*Task instructions*.
1. Answer these questions about the text on MMP-9 in Alzheimer's disease:
(a) In control specimens, what share of the total 100 kDa enzyme activity is in the soluble fraction?
(b) Which cells were labeled by the affinity-purified antibodies to MMP-9?
(c) At which site does the enzyme mainly cut the Aβ_1–40 peptide?
2. Retype the part of the text on MMP-9 in Alzheimer's disease that starts at "MMP-9 also is" and ends at "peptides in plaques.".

We reported earlier that the levels of Ca²⁺-dependent metalloproteinases are increased in Alzheimer’s disease (AD) specimens, relative to control specimens. Here we show that these enzymes are forms of the matrix metalloproteinase MMP-9 (EC3.4.24.35) and are expressed in the human hippocampus. Affinity-purified antibodies to MMP-9 labeled pyramidal neurons, but not granular neurons or glial cells. MMP-9 mRNA is expressed in pyramidal neurons, as determined with digoxigenin-labeled MMP-9 riboprobes, and the presence of this mRNA is confirmed with reverse transcriptase PCR. The cellular distribution of MMP-9 is altered in AD because 76% of the total 100 kDa enzyme activity is found in the soluble fraction of control specimens, whereas only 51% is detectable in the same fraction from AD specimens. The accumulated 100 kDa enzyme from AD brain is latent and can be converted to an active form with aminophenylmercuric acetate.

MMP-9 also is detected in close proximity to extracellular amyloid plaques. Because a major constituent of plaques is the 4 kDa β-amyloid peptide, synthetic Aβ_1–40 was incubated with activated MMP-9. The enzyme cleaves the peptide at several sites, predominantly at Leu³⁴-Met³⁵ within the membrane-spanning domain. These results establish that neurons have the capacity to synthesize MMP-9, which, on activation, may degrade extracellular substrates such as β-amyloid. Because the latent form of MMP-9 accumulates in AD brain, it is hypothesized that the lack of enzyme activation contributes to the accumulation of insoluble β-amyloid peptides in plaques.

*Data for analysis*.
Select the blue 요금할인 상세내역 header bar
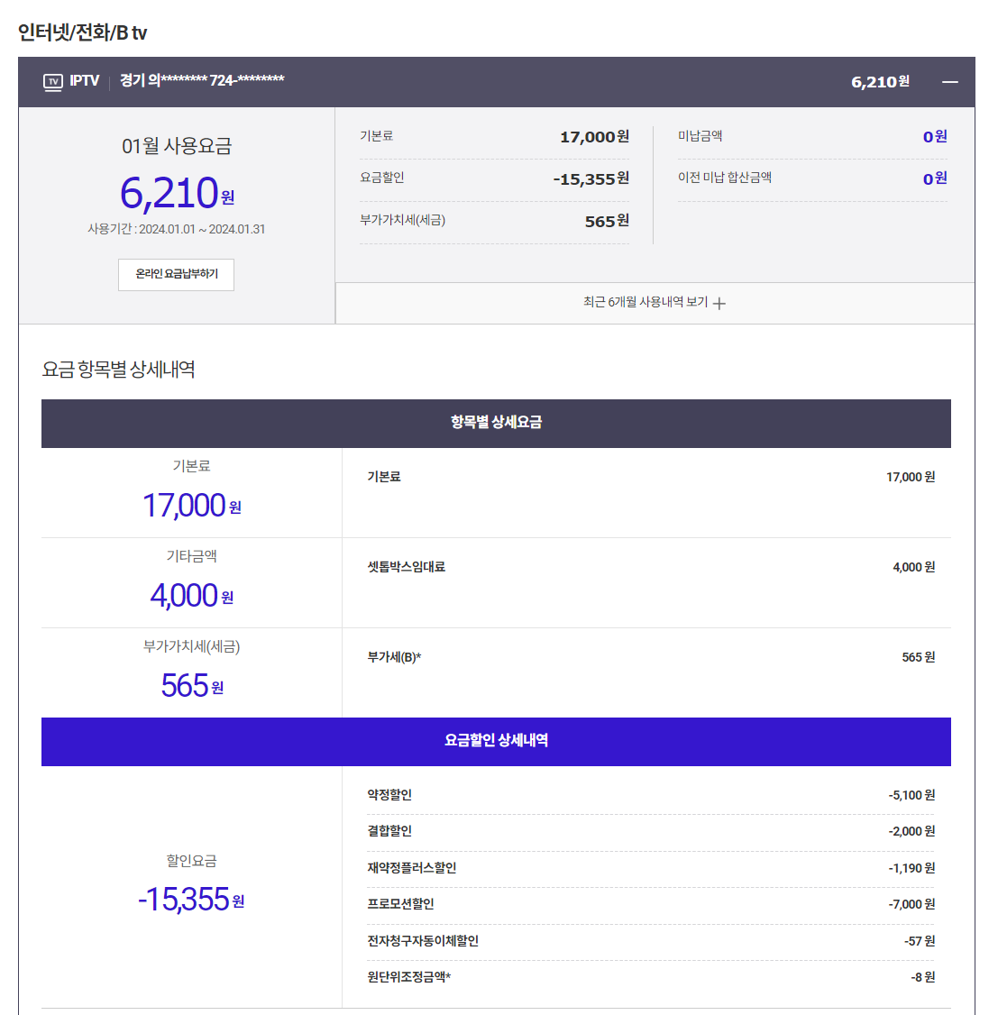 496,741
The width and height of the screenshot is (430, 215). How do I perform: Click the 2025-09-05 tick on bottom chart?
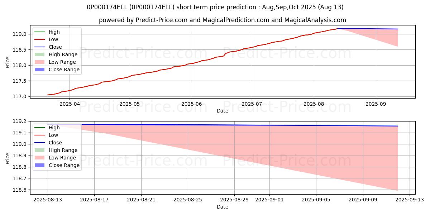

...

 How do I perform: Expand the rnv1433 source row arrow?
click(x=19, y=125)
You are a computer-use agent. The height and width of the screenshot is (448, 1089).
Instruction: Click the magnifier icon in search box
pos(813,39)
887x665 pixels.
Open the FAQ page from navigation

...

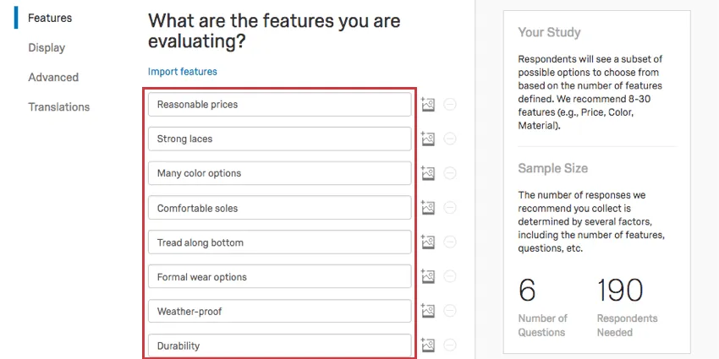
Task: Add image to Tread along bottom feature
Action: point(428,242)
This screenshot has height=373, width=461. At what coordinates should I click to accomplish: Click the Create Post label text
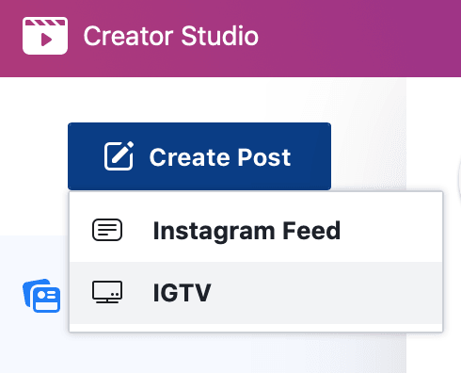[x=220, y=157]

*Responses to the exercise*.
1.
(a) 76%
(b) Pyramidal neurons
(c) Leu³⁴-Met³⁵, within the membrane-spanning domain

2.
MMP-9 also is detected in close proximity to extracellular amyloid plaques. Because a major constituent of plaques is the 4 kDa β-amyloid peptide, synthetic Aβ_1–40 was incubated with activated MMP-9. The enzyme cleaves the peptide at several sites, predominantly at Leu³⁴-Met³⁵ within the membrane-spanning domain. These results establish that neurons have the capacity to synthesize MMP-9, which, on activation, may degrade extracellular substrates such as β-amyloid. Because the latent form of MMP-9 accumulates in AD brain, it is hypothesized that the lack of enzyme activation contributes to the accumulation of insoluble β-amyloid peptides in plaques.